Lessons learnt while developing ptypes

This document is intended at developers who want to participate in evolving ptypes. It contains lessons learnt the hard way and explains why some of the things are like they are.

Every .pyx module has to be compiled into a dedicated extension module

2014-11-04

That is, in setup.py a separate extension object has to be created for it. Although one can compile multiple pyx files into a single extension:

Extension(modname,
          ["ptypes/__init__.pyx",
           "ptypes/basetypes.pyx",
           "ptypes/pallocator.pyx",
           "ptypes/graph.pyx",
           "ptypes/md5.c",
           ],
          include_dirs=['.']
          )

the resulting extension module cannot be imported. The reason is that the module initialization functions are inserted only into the c files matching the name of the extension module (i.e. modname). If there is no such c file, we get “ImportError: init function missing”. Even if there is one such file, the types defined in the other will not get registered. Even if we could get setup.py compile it into an importable module, the pyximport utility would not be usable with the module (although there is a slight chance we could hack it to work).

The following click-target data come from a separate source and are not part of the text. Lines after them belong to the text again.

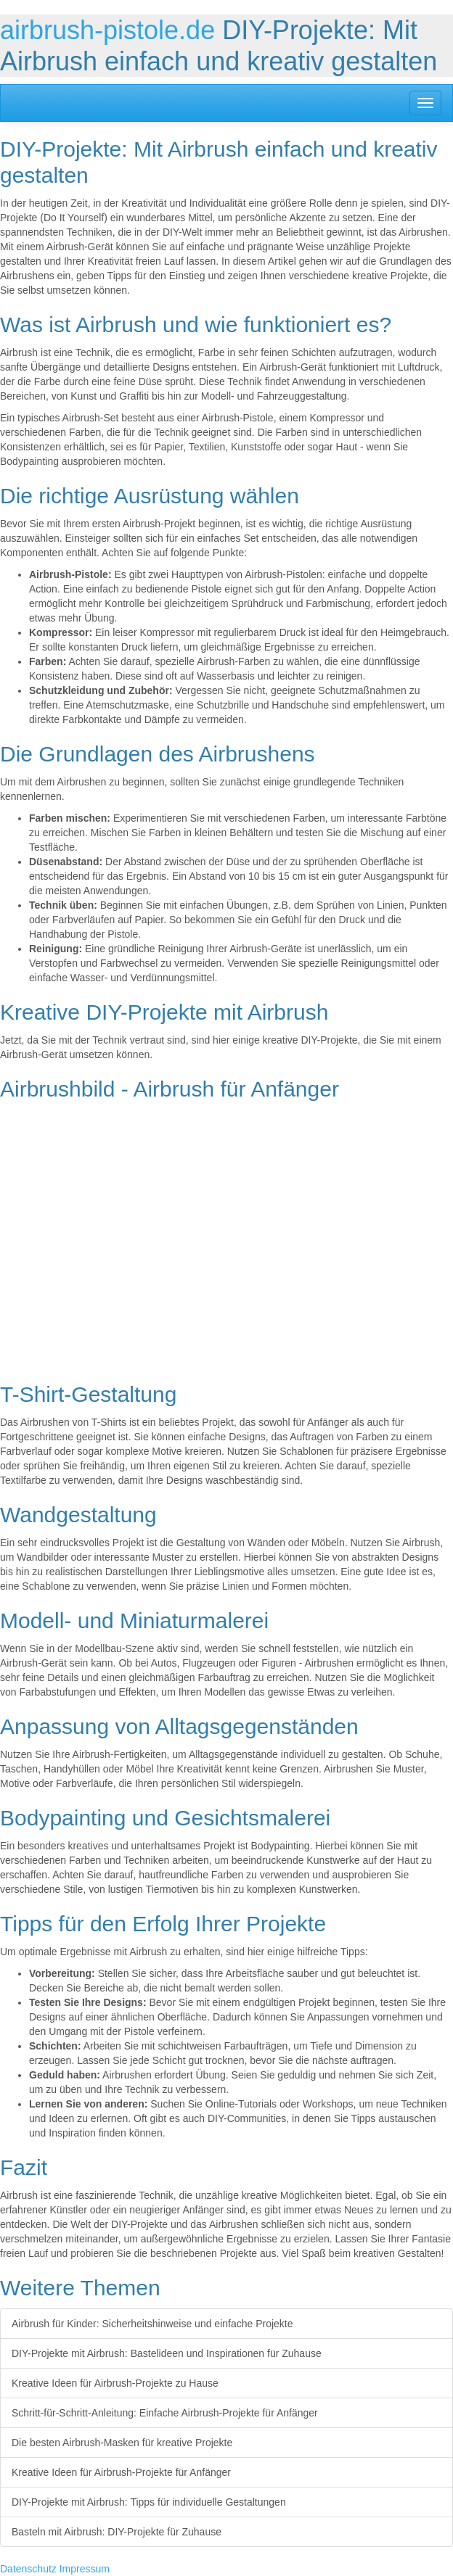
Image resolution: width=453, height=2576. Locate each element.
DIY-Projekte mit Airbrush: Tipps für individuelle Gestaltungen (149, 2502)
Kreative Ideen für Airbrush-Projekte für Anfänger (121, 2472)
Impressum (85, 2569)
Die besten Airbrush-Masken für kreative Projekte (122, 2442)
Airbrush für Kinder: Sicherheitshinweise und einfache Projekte (152, 2323)
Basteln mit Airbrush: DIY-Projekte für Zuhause (116, 2532)
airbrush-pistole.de (107, 30)
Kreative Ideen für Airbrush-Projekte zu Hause (115, 2383)
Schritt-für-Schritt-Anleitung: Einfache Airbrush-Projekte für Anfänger (165, 2413)
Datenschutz (28, 2569)
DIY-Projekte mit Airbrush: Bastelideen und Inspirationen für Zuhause (167, 2353)
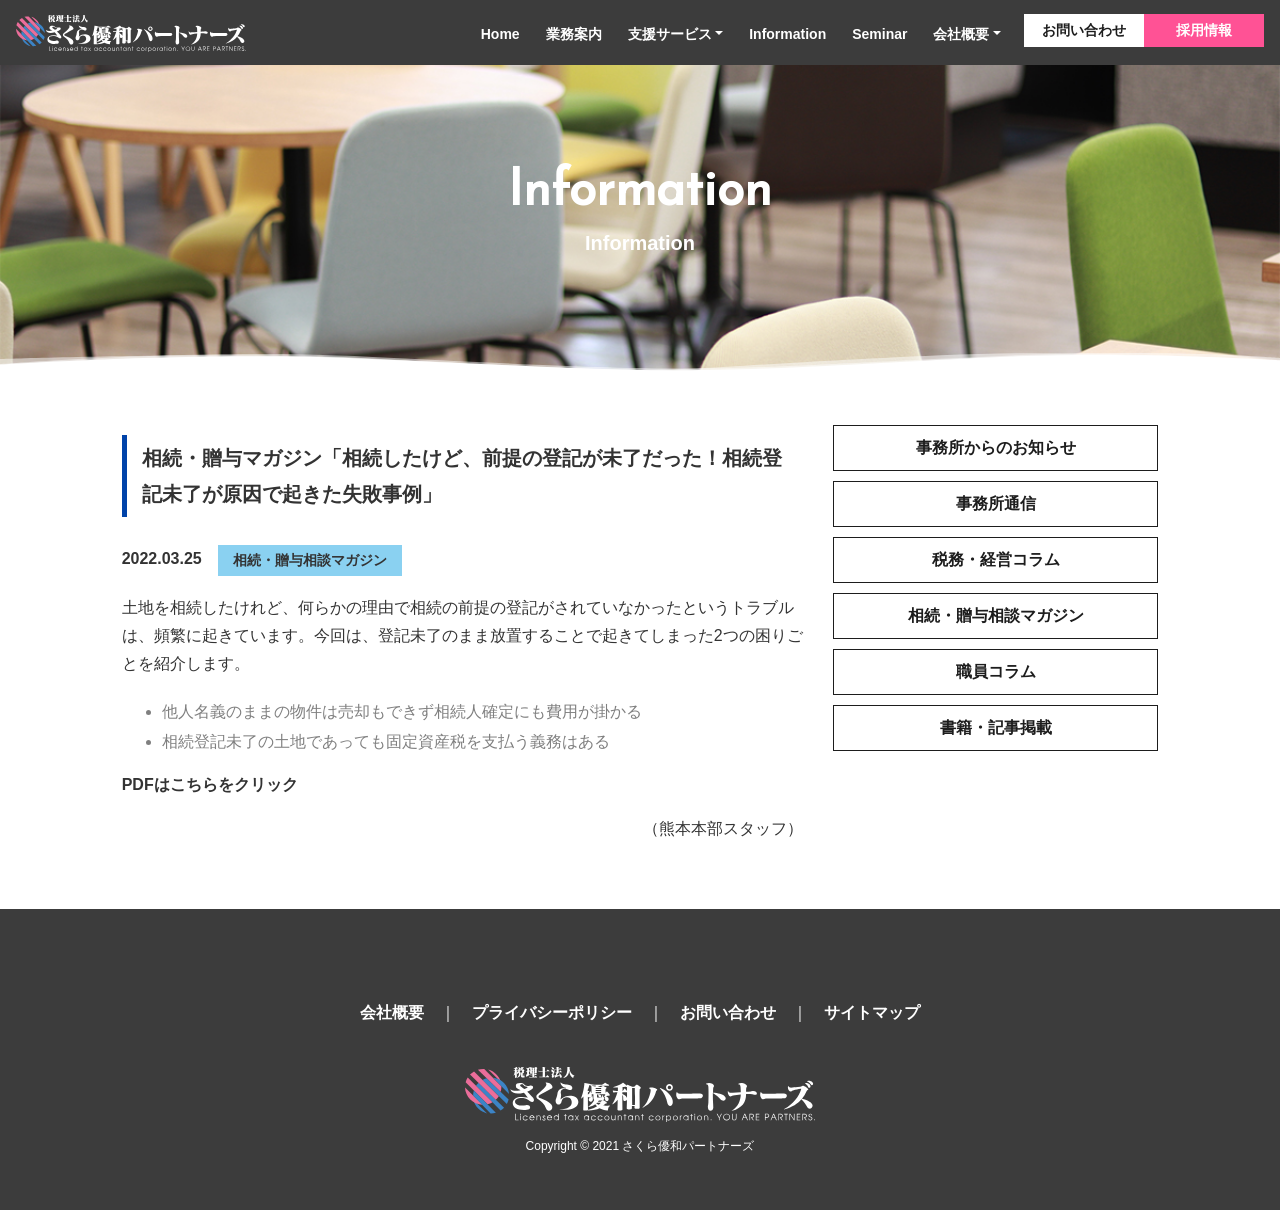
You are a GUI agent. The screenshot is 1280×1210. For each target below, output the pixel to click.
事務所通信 (996, 503)
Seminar (879, 34)
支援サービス (670, 34)
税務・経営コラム (996, 559)
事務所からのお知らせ (996, 447)
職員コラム (996, 671)
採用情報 (1204, 30)
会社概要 (961, 34)
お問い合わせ (1084, 30)
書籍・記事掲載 (996, 727)
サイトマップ (872, 1012)
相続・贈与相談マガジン (310, 560)
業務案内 (574, 34)
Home (500, 34)
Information (787, 34)
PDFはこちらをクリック (210, 784)
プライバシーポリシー (552, 1012)
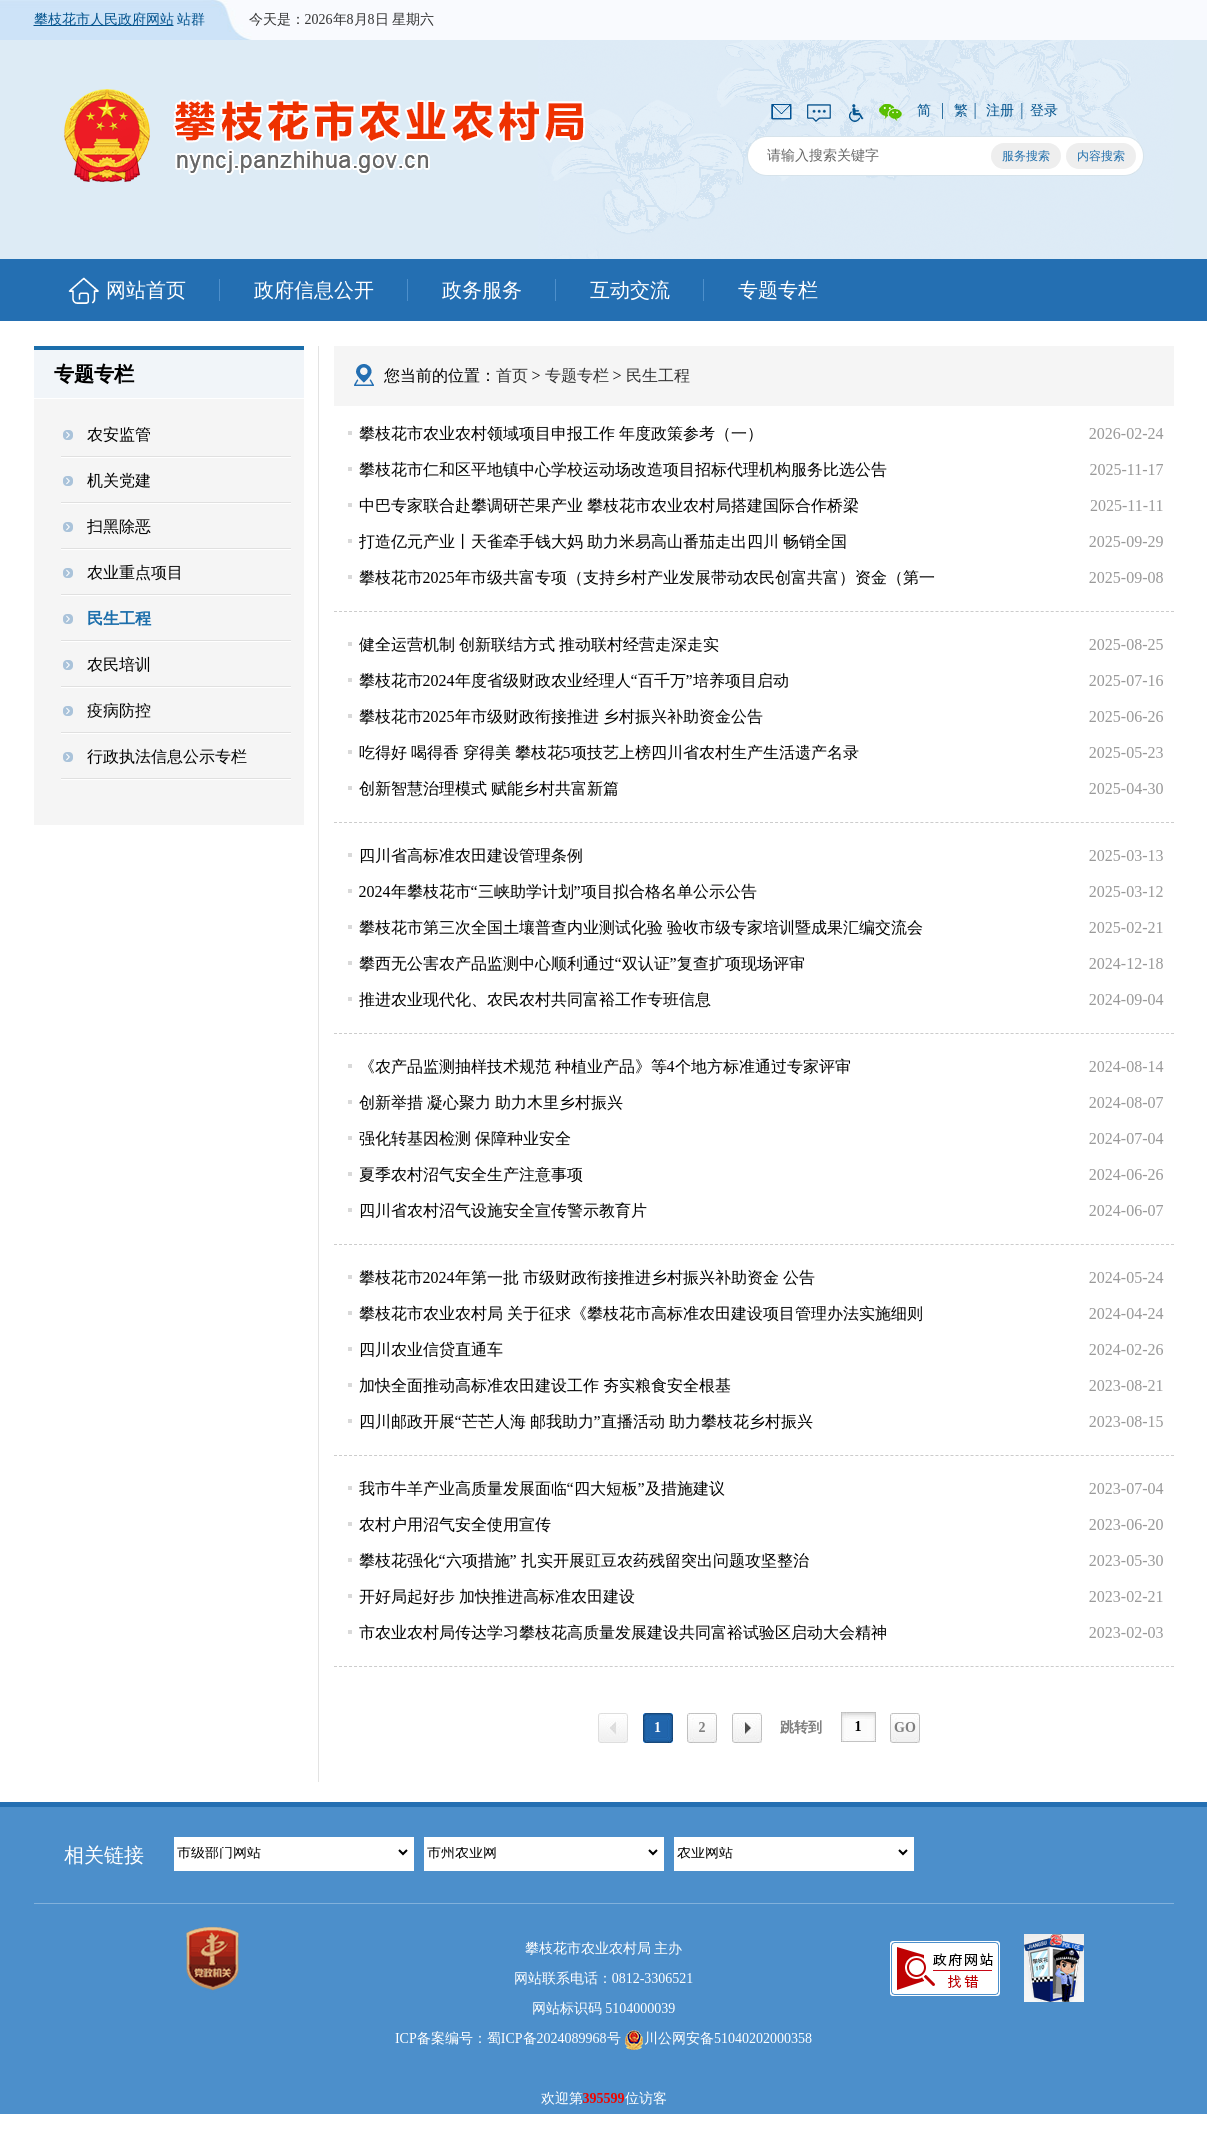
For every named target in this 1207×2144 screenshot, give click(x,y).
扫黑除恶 (107, 526)
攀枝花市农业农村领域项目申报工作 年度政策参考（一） (561, 433)
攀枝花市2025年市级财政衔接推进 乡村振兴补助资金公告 (561, 716)
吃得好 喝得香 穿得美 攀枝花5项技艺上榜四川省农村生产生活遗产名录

The alternative is rename the pyx files not matching the name of the extension module to *.pxi and include them into the matching one. However this would be little benefit over having everything in the same file. The lack of modularity would lead to high compilation times, concerns would not be separated, testing and extendability not promoted. So we go for one extension mod per pyx.

This decision may raise concerns about the compiler not being able to optimize as heavily as with the monolithic solution, but we will overcome this by inline-ing the functions suspected to be too hot.

How should persistent types be declared?

2014-11-06

They will have to be declared in a call-back function: the pallocator knows when to call it and if at all. If we leave this decision to the developer, it will be error-prone.

There are various alternatives for the syntax. For example:

   def createTypes(pallocator):

       # register all non-parametric types found in a module
       pallocator.register(basetypes)

       # register a single non-parametric type under its default name
       pallocator.register(Int)

       # alternative syntax:
       Int.typedef(pallocator)


       # register a single non-parametric type under another name
       pallocator.register(Int('uint'))

       # alternative syntax:
       Int.typedef(pallocator, 'uint')

       # class syntax:
       class uint(pallocator, Int): pass


       # register a parametric type under a name (here the name is mandatory)
       pallocator.register(Dict('floatbyuint')[uint, float])

       # alternative syntax:
       Dict.typedef(pallocator, 'floatbyuint', uint, float)

       # class syntax:
       class floatbyuint(pallocator, Dict[uint, float]):
        pass

The advantage of the class syntax is that it immediately introduces the name of the type in the local name space.

Can we avoid __metaclass__ in Structure definitions?

2014-11-12

If __metaclass__ = StructureMeta is placed inside Structure, Structure will be made a StructureMeta as opposed to using the cdef class Structure. I also tried to assign Structure.__metaclass__ = StructureMeta, but this raises an exception. Tried to define a subclass of Structure with __metaclass__ = StructureMeta. This gave no errors (had to patch StructureMeta.__init__ so it does not initialize this class ) but neither had any effect when further deriving from that class in populateSchema().